By Earl Vaughan Jr.
The Douglas Byrd High School football program is light years removed from the success it enjoyed during the days of Bob Paroli and later Russell Stone.
Since 2014, the best record the Eagles posted was 4-7 in 2018. They’ve had three winless seasons in the last eight years, including this spring’s 0-6 mark, and a one-win season in 2014.
Earlier this week, Hoke County defensive coordinator and Raeford native Maurice Huey accepted the challenge of trying to return the Eagles to the glory days of old. Huey has worked at numerous schools, including Hoke County, E.E. Smith, Pinecrest, Westover and St. Paul’s among others.
He had one year as a head coach, 2016, at East Columbus where his team beat winless West Columbus for its only victory in a 1-10 season.
Huey compares the situation at Douglas Byrd to what he faced as an assistant coach for Milton Butts when the two were at Westover High School.
“We’ve got to get the morale up, get the community involved,’’ he said. “I think there are a lot of good things at Byrd a lot of people don’t know.
“We’ve got to get everybody back to the way it used to be as far as being excited about Friday nights and being excited about Byrd football.’’
Huey said he will focus on putting together a coaching staff that will be able to work with the student-athletes in the school.
A major challenge at Byrd will be having face time with prospective athletes as the COVID-19 pandemic slows and students are gradually returning to the actual classroom and not doing entirely remote learning.
Huey said it helps he’s had experience teaching during the pandemic as the defensive coordinator at Hoke County.
“The main thing is I want to be in the halls, being able to pull kids to the side,’’ he said. Face-to-face recruiting in the halls and classrooms will be critical as Huey tries to improve the numbers at Byrd, which hovered in the low 20s for nearly all of the abbreviated 2021 spring season.
══════════════════════════════
Instructions for the task:
Duplicate the article on Maurice Huey taking over Douglas Byrd football word for word.

Collected material:
══════════════════════════════
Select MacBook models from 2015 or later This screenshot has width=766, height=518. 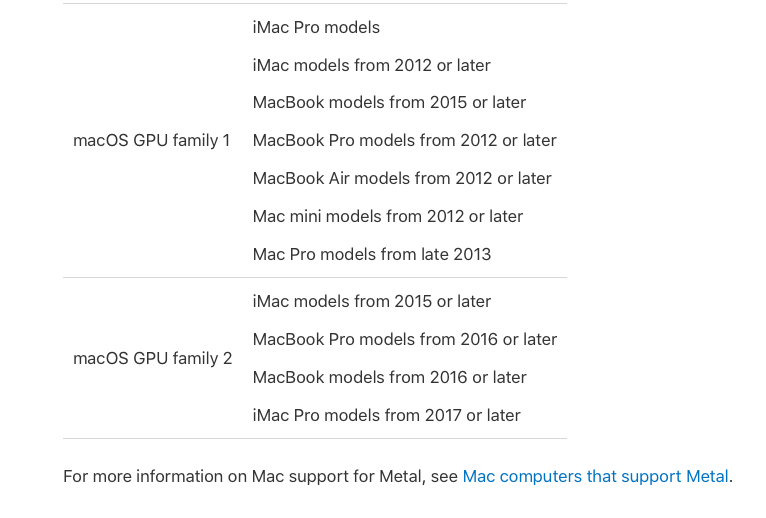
══════════════════════════════
Result for this task:
By Earl Vaughan Jr.
The Douglas Byrd High School football program is light years removed from the success it enjoyed during the days of Bob Paroli and later Russell Stone.
Since 2014, the best record the Eagles posted was 4-7 in 2018. They’ve had three winless seasons in the last eight years, including this spring’s 0-6 mark, and a one-win season in 2014.
Earlier this week, Hoke County defensive coordinator and Raeford native Maurice Huey accepted the challenge of trying to return the Eagles to the glory days of old. Huey has worked at numerous schools, including Hoke County, E.E. Smith, Pinecrest, Westover and St. Paul’s among others.
He had one year as a head coach, 2016, at East Columbus where his team beat winless West Columbus for its only victory in a 1-10 season.
Huey compares the situation at Douglas Byrd to what he faced as an assistant coach for Milton Butts when the two were at Westover High School.
“We’ve got to get the morale up, get the community involved,’’ he said. “I think there are a lot of good things at Byrd a lot of people don’t know.
“We’ve got to get everybody back to the way it used to be as far as being excited about Friday nights and being excited about Byrd football.’’
Huey said he will focus on putting together a coaching staff that will be able to work with the student-athletes in the school.
A major challenge at Byrd will be having face time with prospective athletes as the COVID-19 pandemic slows and students are gradually returning to the actual classroom and not doing entirely remote learning.
Huey said it helps he’s had experience teaching during the pandemic as the defensive coordinator at Hoke County.
“The main thing is I want to be in the halls, being able to pull kids to the side,’’ he said. Face-to-face recruiting in the halls and classrooms will be critical as Huey tries to improve the numbers at Byrd, which hovered in the low 20s for nearly all of the abbreviated 2021 spring season.